(Items listed in a dataset)
··········

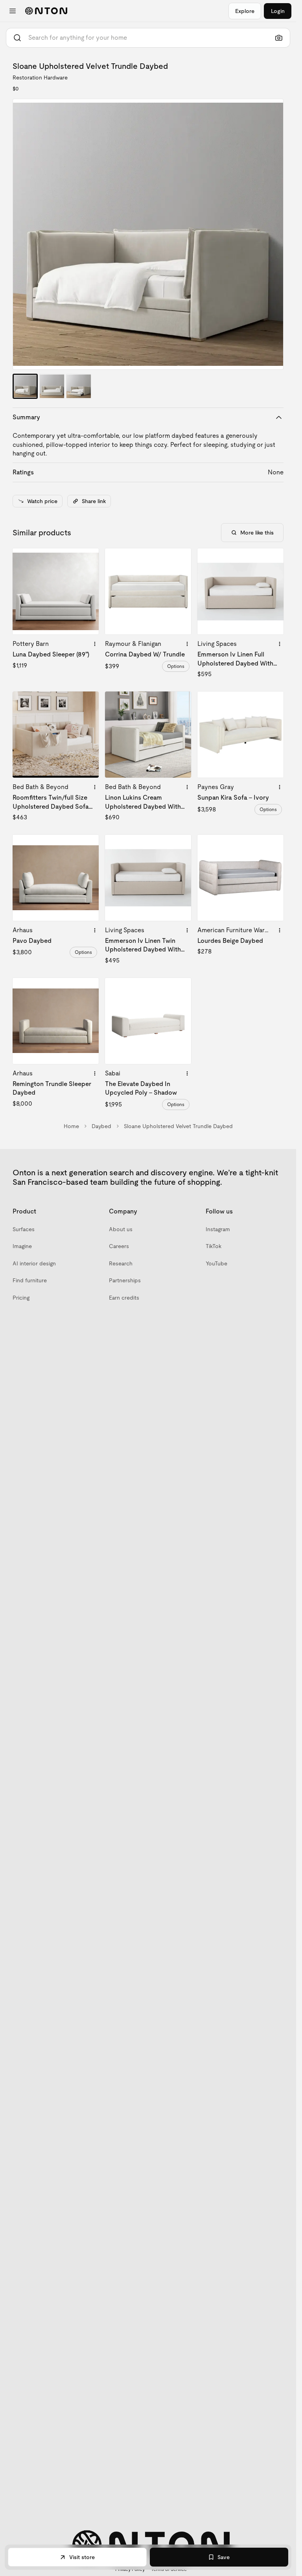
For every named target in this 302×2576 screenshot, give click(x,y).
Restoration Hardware (40, 77)
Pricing (21, 1297)
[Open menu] (12, 11)
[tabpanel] (148, 234)
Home (71, 1126)
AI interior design (34, 1263)
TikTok (213, 1246)
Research (121, 1263)
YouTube (216, 1263)
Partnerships (125, 1280)
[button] (148, 234)
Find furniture (30, 1280)
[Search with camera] (279, 37)
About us (121, 1229)
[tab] (25, 386)
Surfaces (24, 1229)
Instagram (218, 1229)
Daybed (101, 1126)
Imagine (22, 1246)
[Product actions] (95, 644)
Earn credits (124, 1297)
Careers (119, 1246)
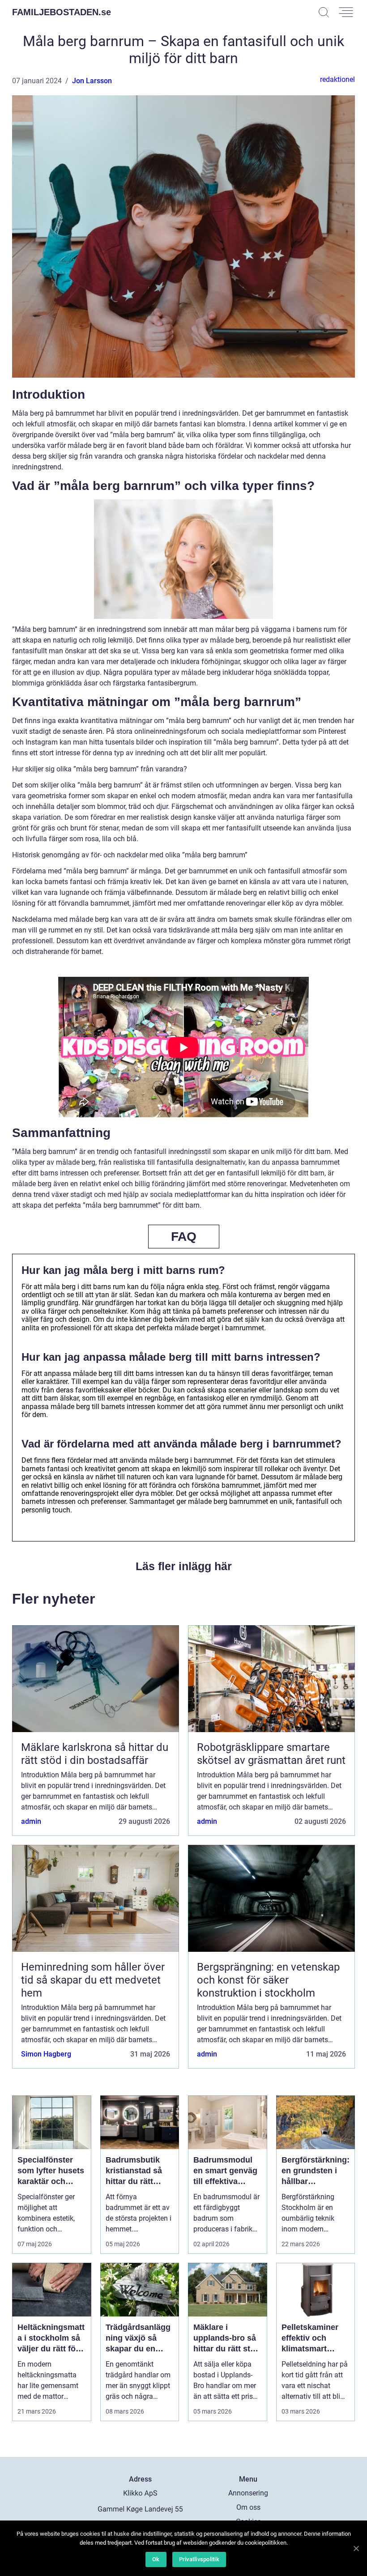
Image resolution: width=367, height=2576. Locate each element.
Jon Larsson (92, 81)
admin (31, 1821)
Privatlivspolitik (199, 2559)
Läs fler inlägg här (184, 1566)
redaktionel (337, 79)
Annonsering (248, 2493)
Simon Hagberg (46, 2054)
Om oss (248, 2507)
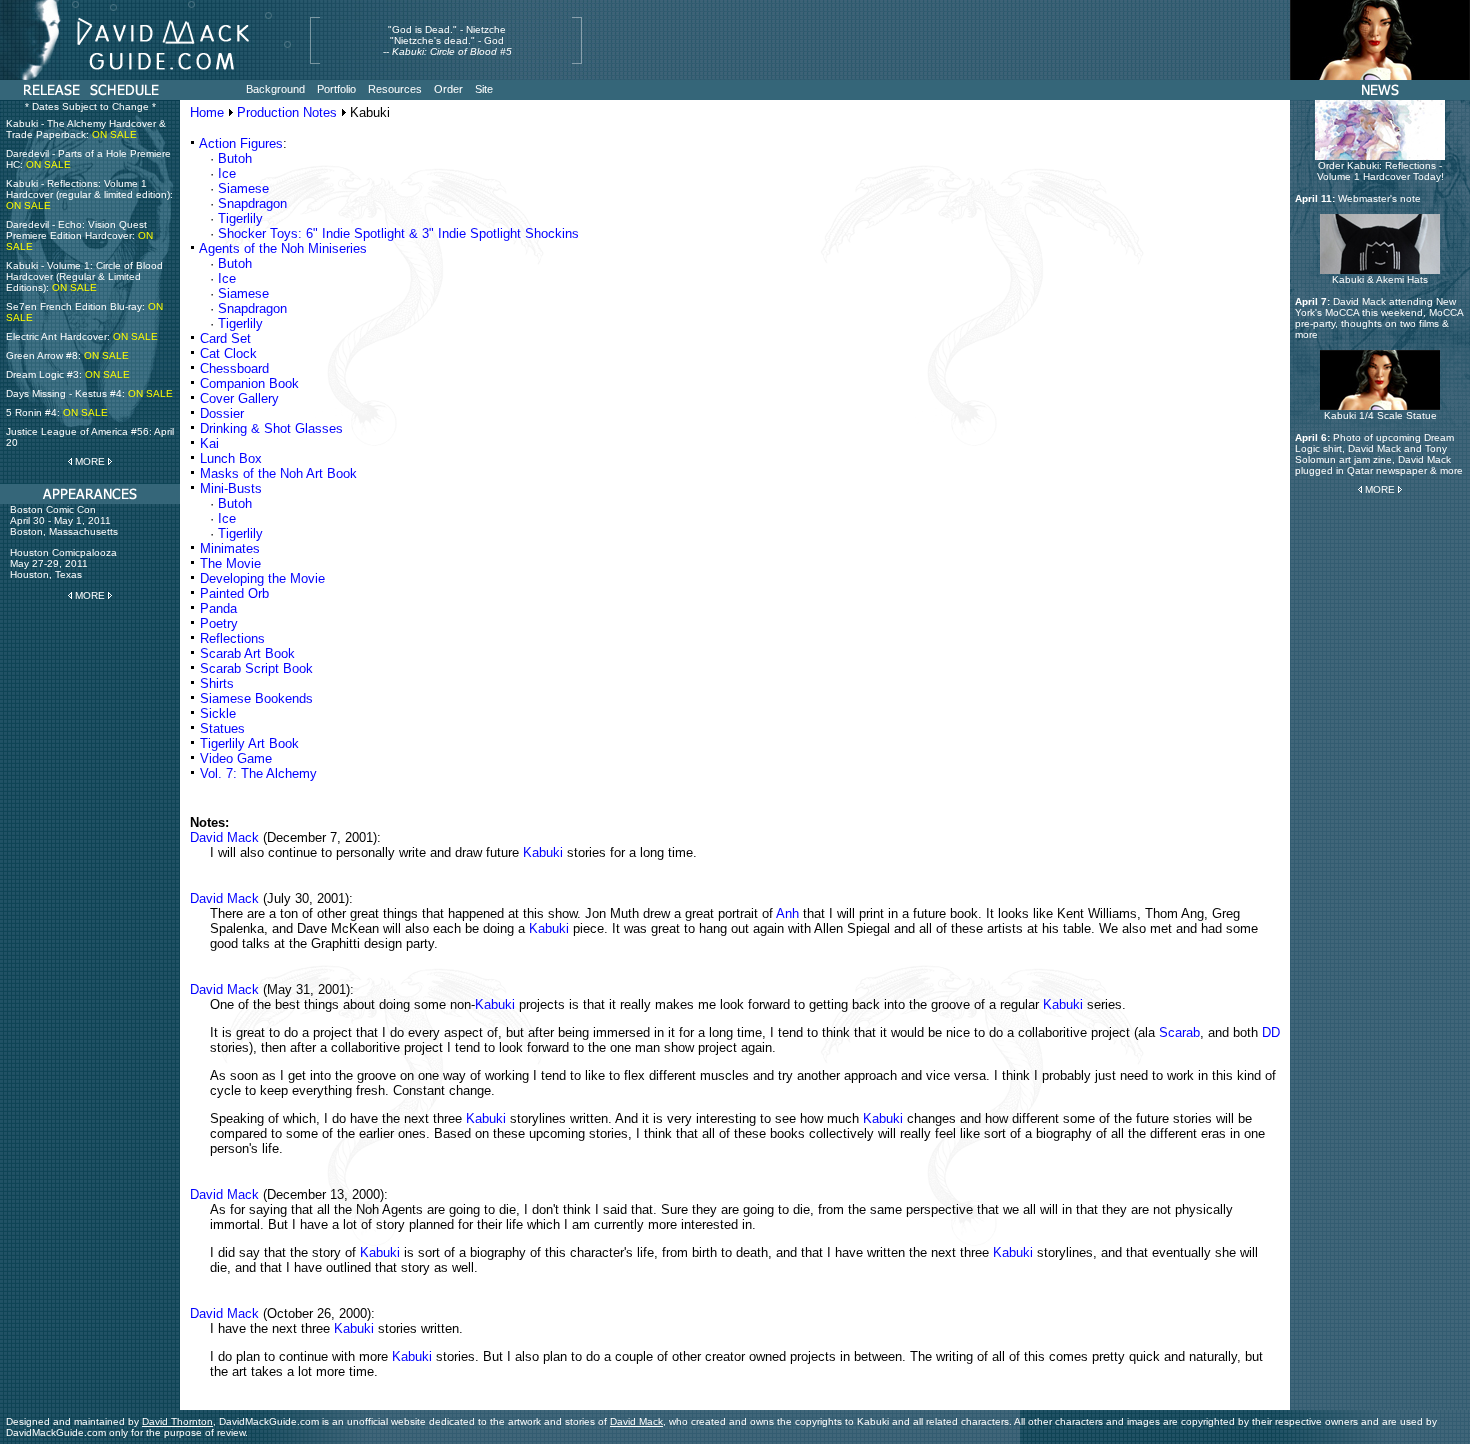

··········

[What needs to be done]:
Would you set down every line of the data above exactly, skipping the pictures?

[Solution to the exercise]:
For every named target in this 302×2576 screenshot, give click(x,y).
Restoration Hardware (40, 77)
Pricing (21, 1297)
[Open menu] (12, 11)
[tabpanel] (148, 234)
Home (71, 1126)
AI interior design (34, 1263)
TikTok (213, 1246)
Research (121, 1263)
YouTube (216, 1263)
Partnerships (125, 1280)
[button] (148, 234)
Find furniture (30, 1280)
[Search with camera] (279, 37)
About us (121, 1229)
[tab] (25, 386)
Surfaces (24, 1229)
Instagram (218, 1229)
Daybed (101, 1126)
Imagine (22, 1246)
[Product actions] (95, 644)
Earn credits (124, 1297)
Careers (119, 1246)
Image resolution: width=367, height=2576. Locate each element.
Jon Larsson (92, 81)
admin (31, 1821)
Privatlivspolitik (199, 2559)
Läs fler inlägg här (184, 1566)
redaktionel (337, 79)
Annonsering (248, 2493)
Simon Hagberg (46, 2054)
Om oss (248, 2507)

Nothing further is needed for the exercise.